Un’Italia in vendita: normale globalizzazione o scenario preoccupante?

I conti si fanno velocemente, negli ultimi anni più di 460 aziende storiche del made in Italy, in tutti i settori, dall’industria, al lusso, ai beni alimentari, ai servizi hanno cambiato sponda: made in foreigner. Alcuni esempi fanno sobbalzare: gli americani hanno fatto incetta nell’alimentare (Invernizzi, Negroni, Splendid, Saiwa, Plasmon Barilla). Ebbene sì, Signori, oggi il Mulino non è più bianco ma a stelle e strisce. Non posso o voglio elencarle tutte, ma alle ultime notissime cessioni (Italcementi, Grom, Telecom) vorrei aggiungere qualche chicca: Safilo è olandese, se brindate con Gancia dovreste dire “na sdarovie” (sono russe), l’Ercole Marelli e la Fiat Ferroviaria sono della Alstom francese, Fiat Avio lussemburghese, la Lucchini russa e per finire la brevissima e solo paradigmatica carrellata nel lusso LVMH ha incorporato Prada, Gucci, Loro Piana, Pomellato. Krizia invece è cinese e, lo dico con un fremito nella voce, anche la storicissima “Benelli”. Ah…i cioccolatini Pernigotti? Turchi e la Peroni sudafricana. Mi costringo a forza a terminare qui l’elenco, perché non è quello che vogliamo fare: ne vogliamo discutere.

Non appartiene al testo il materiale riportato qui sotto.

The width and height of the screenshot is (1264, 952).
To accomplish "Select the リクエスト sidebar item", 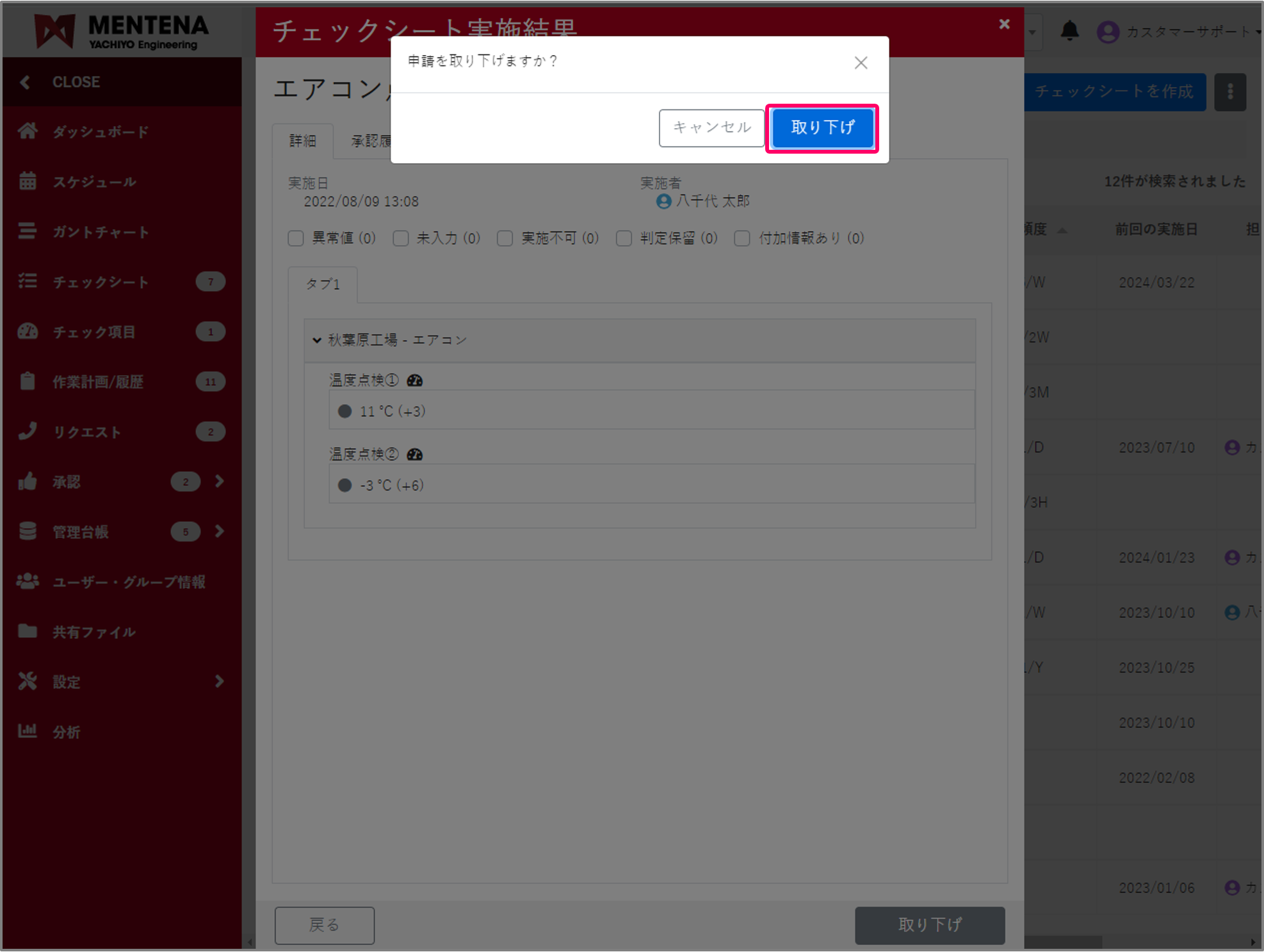I will [86, 432].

Va da sé che questo comporta una perdita di asset fondamentali ed immateriali: qualità, tradizione, esperienza, artigianalità nel produrre beni e sevizi, valore aggiunto, quel “non so che” che non si può esprimere ma che faceva pensare a tutto il mondo “viene dal sole d’Italia, viene dalla straordinaria creatività italiana, viene dallo spirito di un paese che affonda nel bel vivere e buon produrre secoli e secoli di storia”.

Naturalmente il Management della maggior parte delle società acquistate non cambierà, ma questo poco ci dice: noi, esperti di Executive Search che conosciamo perfettamente il mondo ben lavoro, ben sappiamo che con una guida diversa i Manager agiranno diversamente: già in moltissime società serpeggia un vivo malcontento, ce lo dicono i Top manager ed i Manager che incontriamo tutti i giorni. Si è venuta a creare una situazione di instabilità estrema e molti considerano con favore un cambiamento, in Italia o all’estero.

È ovvio: cambia la cultura del lavoro cui gli italiani tengono tanto, appartenere ad una società italiana o cinese comporta un cambio di mentalità profondissimo cui non tutti si adattano ma soprattutto cui non tutti sono disposti ad adattarsi.

Sulla Cina apro un breve inciso: pare essere il maggiore “shopper around” nelle previsioni del prossimo anno, puntando nella UE proprio sull’Italia, dopo aver colonizzato Africa e parte della Grecia (certo non lo sapevate ma il Porto del Pireo ha occhi a mandorla), per la prima volta l’anno scorso gli investimenti cinesi all’estero hanno superato quelli interni; di che tremare.

In tutto questo le società italiane hanno pochi strumenti per difendersi: la pressione fiscale ed il costo del lavoro sono ai massimi mondiali e potremmo anche chiederci se le realtà messe in vendita sarebbero sopravvissute altrimenti in un mercato globale.

Non siamo qui a decidere se l’Italia sia condannata ad essere colonizzata o meno, lascio al buon senso di ognuno trarre le ovvie decisioni. Quello che mi preme sottolineare è che rischiamo una fuga di cervelli, i pochi internazionalmente validi, verso mete più cosmopolite e meno attaccabili.

Questo temo grandemente: Manager e Top Manager preparati, con buona conoscenza delle lingue (quindi rari in Italia), che si accingano, preso atto del problema ad emigrare lentamente ma continuamente portando ad un’ulteriore impoverimento il tessuto manageriale già di suo scarno a livello di competenze globalmente interessanti, ad un decadimento dell’Italia non solo nei brand vantabili “di casa” ma – molto peggio – di preziosissime risorse umane senza le quali nulla può essere costruito, in Italia né in alcun altro luogo.